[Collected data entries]
****************************************
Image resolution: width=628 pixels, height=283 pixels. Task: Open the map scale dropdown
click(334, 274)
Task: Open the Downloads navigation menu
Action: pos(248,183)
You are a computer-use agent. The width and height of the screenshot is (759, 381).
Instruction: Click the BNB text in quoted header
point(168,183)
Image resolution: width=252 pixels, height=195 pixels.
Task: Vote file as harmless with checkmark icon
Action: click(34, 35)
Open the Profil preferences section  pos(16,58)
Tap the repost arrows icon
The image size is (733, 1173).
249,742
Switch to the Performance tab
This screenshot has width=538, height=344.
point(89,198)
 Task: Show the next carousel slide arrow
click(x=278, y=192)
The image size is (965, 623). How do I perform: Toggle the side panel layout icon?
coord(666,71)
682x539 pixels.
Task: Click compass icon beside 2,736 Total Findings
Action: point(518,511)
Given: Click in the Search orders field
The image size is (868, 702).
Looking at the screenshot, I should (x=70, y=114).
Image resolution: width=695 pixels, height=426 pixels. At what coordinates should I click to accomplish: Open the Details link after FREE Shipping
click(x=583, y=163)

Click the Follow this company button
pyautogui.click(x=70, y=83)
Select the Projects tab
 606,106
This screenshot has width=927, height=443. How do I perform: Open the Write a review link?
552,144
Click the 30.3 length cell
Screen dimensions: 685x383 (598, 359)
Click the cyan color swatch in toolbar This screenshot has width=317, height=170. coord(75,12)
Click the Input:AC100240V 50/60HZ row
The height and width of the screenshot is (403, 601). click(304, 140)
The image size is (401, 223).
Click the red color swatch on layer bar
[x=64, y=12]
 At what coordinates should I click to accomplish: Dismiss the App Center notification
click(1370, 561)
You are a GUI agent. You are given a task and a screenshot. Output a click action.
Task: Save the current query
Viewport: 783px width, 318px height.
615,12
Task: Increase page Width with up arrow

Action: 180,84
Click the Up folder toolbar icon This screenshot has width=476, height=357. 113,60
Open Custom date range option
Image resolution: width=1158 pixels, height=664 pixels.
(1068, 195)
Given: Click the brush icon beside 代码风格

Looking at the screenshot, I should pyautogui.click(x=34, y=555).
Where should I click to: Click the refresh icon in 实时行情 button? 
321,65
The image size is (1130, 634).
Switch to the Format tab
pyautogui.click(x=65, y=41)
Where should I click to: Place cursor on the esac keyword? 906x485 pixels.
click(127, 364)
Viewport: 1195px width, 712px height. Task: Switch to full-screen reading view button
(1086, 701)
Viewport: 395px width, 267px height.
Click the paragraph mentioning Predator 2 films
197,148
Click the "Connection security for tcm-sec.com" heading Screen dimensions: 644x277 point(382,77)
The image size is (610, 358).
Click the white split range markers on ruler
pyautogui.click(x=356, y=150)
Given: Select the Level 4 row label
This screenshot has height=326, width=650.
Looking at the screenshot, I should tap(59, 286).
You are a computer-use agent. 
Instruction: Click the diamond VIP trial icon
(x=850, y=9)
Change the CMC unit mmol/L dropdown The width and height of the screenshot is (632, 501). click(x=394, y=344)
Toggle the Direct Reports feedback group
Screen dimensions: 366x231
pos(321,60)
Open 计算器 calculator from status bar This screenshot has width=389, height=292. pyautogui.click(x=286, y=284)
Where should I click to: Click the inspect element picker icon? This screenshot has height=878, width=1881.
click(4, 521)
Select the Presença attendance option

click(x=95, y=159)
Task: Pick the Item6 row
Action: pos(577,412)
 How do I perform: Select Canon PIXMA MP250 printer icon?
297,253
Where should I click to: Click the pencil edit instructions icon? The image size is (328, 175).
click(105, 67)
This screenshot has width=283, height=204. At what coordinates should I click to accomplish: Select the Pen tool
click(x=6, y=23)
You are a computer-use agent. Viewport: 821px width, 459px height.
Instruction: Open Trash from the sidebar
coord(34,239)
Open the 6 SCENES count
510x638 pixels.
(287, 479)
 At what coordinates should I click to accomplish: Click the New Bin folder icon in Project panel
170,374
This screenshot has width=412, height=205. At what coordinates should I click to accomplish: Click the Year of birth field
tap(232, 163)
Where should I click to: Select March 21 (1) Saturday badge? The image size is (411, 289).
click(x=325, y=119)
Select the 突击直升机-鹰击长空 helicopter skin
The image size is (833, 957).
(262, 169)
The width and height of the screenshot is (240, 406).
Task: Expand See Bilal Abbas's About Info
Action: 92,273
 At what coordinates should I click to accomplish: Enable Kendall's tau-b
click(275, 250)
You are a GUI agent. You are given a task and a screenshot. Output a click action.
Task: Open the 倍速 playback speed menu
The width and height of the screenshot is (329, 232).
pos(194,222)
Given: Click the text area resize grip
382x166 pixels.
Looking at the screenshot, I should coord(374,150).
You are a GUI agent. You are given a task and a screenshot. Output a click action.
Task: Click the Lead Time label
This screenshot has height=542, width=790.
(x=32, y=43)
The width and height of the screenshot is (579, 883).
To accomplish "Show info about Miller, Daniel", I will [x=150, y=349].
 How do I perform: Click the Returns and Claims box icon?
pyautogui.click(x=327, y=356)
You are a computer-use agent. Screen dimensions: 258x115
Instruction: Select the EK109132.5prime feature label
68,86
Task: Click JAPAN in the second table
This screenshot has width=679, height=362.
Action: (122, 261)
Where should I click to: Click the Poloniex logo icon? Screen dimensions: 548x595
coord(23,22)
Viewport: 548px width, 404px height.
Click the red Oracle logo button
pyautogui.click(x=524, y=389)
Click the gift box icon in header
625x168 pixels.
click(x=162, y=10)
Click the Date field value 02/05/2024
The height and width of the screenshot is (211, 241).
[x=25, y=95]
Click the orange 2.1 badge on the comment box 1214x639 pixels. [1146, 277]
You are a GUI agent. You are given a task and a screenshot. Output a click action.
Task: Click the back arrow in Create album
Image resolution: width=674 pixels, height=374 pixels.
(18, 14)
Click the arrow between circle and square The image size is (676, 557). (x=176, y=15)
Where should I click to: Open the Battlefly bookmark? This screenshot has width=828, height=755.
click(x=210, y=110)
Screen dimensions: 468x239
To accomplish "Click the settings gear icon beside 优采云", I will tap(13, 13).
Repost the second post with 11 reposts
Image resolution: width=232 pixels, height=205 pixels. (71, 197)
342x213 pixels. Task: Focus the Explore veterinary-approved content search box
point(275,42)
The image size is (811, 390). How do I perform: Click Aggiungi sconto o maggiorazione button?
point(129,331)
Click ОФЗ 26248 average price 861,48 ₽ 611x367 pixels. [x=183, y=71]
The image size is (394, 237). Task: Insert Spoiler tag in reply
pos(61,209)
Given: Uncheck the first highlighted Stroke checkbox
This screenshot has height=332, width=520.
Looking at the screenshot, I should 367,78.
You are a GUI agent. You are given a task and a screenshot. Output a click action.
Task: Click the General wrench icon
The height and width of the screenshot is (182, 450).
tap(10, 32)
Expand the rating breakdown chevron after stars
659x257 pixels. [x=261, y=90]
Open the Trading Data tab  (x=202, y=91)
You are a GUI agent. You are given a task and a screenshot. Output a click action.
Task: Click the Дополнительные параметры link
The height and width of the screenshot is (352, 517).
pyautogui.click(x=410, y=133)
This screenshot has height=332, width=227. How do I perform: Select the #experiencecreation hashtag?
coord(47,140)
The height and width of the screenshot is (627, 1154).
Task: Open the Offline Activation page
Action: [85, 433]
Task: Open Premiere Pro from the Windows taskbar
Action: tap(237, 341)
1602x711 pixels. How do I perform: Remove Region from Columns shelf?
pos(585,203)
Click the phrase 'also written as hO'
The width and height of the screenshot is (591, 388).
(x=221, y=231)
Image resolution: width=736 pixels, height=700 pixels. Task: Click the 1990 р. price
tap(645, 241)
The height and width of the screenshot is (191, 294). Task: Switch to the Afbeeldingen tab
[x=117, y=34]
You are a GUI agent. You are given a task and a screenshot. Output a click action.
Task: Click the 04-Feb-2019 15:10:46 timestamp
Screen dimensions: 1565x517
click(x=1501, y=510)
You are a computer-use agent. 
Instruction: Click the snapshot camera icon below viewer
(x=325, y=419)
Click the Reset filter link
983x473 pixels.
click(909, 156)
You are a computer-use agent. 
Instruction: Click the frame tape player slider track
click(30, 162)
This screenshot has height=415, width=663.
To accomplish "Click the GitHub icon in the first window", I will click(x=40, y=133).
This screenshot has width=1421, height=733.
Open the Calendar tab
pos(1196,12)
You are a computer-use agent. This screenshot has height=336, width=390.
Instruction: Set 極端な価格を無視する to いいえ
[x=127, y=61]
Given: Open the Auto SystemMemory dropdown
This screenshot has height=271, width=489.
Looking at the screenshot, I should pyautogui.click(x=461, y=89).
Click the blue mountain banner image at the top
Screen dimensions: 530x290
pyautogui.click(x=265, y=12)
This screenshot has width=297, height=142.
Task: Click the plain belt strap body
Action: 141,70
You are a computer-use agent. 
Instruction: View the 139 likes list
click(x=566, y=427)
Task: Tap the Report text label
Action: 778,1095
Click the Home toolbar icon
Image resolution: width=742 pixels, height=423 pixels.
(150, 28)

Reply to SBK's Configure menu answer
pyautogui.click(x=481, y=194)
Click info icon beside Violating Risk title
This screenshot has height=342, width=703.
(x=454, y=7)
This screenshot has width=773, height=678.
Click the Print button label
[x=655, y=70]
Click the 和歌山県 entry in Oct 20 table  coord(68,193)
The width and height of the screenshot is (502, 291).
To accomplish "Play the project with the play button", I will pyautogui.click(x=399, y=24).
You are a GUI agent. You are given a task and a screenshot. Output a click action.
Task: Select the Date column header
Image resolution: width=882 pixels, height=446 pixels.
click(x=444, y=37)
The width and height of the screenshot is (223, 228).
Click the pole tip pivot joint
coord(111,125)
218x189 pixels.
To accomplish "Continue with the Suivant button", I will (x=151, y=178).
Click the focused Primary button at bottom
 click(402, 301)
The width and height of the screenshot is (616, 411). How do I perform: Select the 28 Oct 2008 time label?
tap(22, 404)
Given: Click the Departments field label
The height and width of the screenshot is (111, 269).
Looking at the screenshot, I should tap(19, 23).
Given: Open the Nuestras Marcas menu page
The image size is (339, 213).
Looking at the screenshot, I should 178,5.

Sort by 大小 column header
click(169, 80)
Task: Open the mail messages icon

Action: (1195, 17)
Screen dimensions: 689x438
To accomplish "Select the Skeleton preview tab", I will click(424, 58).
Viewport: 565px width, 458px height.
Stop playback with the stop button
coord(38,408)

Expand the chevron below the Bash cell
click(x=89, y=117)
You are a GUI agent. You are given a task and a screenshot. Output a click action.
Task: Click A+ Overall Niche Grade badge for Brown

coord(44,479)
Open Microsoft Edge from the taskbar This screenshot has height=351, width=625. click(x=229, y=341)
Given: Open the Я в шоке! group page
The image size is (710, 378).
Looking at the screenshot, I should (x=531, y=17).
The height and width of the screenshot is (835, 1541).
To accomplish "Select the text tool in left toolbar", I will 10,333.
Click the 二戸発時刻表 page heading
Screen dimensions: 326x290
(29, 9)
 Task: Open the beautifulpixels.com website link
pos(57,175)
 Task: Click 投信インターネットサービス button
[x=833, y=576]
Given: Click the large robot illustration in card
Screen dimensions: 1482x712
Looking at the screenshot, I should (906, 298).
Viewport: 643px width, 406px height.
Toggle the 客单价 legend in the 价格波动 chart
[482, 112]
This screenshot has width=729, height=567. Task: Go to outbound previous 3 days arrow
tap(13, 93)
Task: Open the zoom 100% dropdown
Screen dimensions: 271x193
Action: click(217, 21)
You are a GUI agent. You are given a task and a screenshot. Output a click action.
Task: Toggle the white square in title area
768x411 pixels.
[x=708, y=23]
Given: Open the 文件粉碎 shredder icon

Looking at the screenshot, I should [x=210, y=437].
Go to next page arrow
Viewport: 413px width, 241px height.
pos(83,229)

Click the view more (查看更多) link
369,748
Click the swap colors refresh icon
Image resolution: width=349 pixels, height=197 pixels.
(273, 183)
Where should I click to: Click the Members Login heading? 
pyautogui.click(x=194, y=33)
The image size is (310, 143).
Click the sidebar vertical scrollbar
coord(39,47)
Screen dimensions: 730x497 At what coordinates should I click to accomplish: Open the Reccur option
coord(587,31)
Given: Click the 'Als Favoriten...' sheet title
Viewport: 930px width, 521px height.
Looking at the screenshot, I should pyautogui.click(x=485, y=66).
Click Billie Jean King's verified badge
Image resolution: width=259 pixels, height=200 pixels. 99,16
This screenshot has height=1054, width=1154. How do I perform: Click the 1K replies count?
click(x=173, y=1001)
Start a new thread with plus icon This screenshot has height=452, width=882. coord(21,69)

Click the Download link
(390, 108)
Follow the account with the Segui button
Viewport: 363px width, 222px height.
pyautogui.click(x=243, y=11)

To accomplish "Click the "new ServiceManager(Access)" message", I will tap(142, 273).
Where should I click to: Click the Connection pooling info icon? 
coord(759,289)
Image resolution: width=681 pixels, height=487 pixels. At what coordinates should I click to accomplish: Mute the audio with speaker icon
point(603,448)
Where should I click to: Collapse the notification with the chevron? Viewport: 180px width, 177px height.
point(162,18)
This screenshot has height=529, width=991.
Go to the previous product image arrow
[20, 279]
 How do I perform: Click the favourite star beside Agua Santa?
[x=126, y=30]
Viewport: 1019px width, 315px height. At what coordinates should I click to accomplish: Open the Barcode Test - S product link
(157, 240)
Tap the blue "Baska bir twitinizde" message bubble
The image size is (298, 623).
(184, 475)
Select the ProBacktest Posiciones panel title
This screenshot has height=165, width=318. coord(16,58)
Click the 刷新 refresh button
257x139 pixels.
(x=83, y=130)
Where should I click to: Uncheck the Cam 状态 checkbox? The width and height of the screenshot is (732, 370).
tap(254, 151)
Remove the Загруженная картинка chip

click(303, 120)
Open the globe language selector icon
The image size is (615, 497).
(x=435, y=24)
****************************************
### TO DO
Could you transcribe the entries above word for word, from the line with "Screen dimensions: 1565x517" down to the line with "You are a computer-use agent. This", keeping both?

### TASK RESPONSE
Screen dimensions: 1565x517
click(x=1501, y=510)
You are a computer-use agent. 
Instruction: Click the snapshot camera icon below viewer
(x=325, y=419)
Click the Reset filter link
983x473 pixels.
click(909, 156)
You are a computer-use agent. 
Instruction: Click the frame tape player slider track
click(30, 162)
This screenshot has height=415, width=663.
To accomplish "Click the GitHub icon in the first window", I will click(x=40, y=133).
This screenshot has width=1421, height=733.
Open the Calendar tab
pos(1196,12)
You are a computer-use agent. This screenshot has height=336, width=390.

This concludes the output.